### Work task
As soon as the line containing "The image size is (1024, 768)." appears, copy it and every following line word for word until the records end.

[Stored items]
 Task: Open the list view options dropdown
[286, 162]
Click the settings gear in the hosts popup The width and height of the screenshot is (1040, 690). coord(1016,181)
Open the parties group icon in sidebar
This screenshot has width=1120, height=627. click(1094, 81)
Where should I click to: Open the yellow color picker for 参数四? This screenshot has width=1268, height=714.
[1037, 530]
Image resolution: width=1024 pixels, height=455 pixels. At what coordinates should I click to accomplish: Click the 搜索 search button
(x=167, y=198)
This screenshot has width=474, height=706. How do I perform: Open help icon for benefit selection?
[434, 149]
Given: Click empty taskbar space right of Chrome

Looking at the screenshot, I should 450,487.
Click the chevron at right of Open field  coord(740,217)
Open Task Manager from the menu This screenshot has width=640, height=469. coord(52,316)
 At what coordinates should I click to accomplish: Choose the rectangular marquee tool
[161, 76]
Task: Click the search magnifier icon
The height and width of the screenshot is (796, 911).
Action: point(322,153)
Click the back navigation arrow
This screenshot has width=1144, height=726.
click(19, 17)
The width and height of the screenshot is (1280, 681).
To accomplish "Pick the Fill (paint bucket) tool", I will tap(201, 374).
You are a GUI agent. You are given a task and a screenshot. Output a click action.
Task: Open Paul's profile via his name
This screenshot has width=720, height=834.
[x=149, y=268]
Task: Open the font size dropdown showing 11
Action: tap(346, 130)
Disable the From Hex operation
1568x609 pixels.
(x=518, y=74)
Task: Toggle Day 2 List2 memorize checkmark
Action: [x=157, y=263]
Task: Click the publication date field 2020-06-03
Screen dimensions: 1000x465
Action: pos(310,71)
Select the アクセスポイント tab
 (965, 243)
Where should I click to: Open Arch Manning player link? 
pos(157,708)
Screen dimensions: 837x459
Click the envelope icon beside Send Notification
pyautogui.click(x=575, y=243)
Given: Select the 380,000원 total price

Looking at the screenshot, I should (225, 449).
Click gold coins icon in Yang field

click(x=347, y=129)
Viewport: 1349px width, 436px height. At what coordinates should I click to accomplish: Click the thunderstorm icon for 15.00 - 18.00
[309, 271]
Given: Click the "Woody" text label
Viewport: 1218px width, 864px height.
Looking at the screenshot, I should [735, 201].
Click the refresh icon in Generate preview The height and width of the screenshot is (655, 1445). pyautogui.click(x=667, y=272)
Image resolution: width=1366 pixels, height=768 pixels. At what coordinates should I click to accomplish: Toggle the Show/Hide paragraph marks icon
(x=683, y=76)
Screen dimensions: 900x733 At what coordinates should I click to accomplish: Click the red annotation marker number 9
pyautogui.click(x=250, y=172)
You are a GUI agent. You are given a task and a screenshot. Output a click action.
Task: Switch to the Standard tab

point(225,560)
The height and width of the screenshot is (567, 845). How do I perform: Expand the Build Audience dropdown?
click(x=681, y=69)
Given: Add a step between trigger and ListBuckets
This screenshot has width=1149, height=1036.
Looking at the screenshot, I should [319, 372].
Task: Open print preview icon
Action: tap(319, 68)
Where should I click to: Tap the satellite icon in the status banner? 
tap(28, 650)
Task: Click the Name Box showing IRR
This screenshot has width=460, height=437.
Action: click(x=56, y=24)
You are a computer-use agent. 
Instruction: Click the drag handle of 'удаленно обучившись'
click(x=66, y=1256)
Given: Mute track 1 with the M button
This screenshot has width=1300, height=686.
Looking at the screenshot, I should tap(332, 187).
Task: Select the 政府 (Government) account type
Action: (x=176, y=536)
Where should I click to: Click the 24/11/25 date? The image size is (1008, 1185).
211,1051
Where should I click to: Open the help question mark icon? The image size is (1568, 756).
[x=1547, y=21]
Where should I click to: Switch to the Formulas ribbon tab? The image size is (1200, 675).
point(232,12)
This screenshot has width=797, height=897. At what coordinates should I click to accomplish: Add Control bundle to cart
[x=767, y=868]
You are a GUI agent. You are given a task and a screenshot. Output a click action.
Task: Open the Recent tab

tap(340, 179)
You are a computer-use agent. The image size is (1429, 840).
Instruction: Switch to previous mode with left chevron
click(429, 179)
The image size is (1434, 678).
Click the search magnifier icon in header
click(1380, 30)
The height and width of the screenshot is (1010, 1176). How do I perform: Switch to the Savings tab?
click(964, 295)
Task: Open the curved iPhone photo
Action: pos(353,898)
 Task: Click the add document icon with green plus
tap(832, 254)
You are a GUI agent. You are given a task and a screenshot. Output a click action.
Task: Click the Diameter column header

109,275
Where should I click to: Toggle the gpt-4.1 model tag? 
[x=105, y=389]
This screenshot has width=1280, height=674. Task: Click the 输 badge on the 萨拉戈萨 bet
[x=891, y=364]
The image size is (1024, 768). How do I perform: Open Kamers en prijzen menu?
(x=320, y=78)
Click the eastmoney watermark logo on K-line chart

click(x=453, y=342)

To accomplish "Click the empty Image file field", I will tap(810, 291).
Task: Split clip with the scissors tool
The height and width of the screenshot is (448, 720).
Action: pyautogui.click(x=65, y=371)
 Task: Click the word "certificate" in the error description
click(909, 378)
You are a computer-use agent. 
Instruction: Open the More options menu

### Result
The image size is (1024, 768). How do I perform: Open Kamers en prijzen menu?
(x=320, y=78)
Click the eastmoney watermark logo on K-line chart

click(x=453, y=342)

To accomplish "Click the empty Image file field", I will tap(810, 291).
Task: Split clip with the scissors tool
The height and width of the screenshot is (448, 720).
Action: pyautogui.click(x=65, y=371)
 Task: Click the word "certificate" in the error description
click(909, 378)
You are a computer-use agent. 
Instruction: Open the More options menu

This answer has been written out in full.